LISTED RECORDS
────────────────────────────────────────
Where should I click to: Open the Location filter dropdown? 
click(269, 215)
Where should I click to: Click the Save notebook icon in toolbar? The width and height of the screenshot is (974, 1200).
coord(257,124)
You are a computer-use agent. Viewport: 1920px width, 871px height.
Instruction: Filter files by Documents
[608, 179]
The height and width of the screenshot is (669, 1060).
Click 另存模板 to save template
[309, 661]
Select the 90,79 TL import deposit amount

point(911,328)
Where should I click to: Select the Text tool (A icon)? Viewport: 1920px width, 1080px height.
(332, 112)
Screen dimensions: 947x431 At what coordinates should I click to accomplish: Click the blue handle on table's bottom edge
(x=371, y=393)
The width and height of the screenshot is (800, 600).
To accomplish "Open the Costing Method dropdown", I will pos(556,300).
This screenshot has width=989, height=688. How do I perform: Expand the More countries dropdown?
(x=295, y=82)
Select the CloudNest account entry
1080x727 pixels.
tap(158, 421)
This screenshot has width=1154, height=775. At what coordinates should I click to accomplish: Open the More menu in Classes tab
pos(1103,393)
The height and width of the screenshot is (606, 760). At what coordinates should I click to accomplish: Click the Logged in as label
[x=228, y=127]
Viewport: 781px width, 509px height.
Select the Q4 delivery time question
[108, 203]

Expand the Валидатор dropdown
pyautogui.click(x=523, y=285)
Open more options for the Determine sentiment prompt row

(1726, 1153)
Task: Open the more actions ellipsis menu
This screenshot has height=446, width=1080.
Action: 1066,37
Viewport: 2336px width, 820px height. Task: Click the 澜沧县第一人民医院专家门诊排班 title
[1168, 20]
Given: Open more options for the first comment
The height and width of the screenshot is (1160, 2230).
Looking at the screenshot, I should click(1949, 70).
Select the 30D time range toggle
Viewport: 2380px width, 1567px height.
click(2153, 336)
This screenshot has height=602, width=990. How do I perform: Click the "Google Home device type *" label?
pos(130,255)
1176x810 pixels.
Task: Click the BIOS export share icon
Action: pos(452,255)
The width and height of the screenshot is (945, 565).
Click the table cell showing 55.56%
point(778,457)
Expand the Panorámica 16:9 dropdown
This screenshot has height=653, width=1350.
────────────────────────────────────────
WORK INSTRUCTIONS
Rescale the lines from the one that contains "The width and height of the screenshot is (945, 565)." through the end of the entries, repeating every line, requests included. Multiply each coordinate in the answers by 0.8 and round to whole numbers, with halves rounded up.

RESPONSE
The width and height of the screenshot is (945, 565).
Click the table cell showing 55.56%
point(622,366)
Expand the Panorámica 16:9 dropdown
This screenshot has height=653, width=1350.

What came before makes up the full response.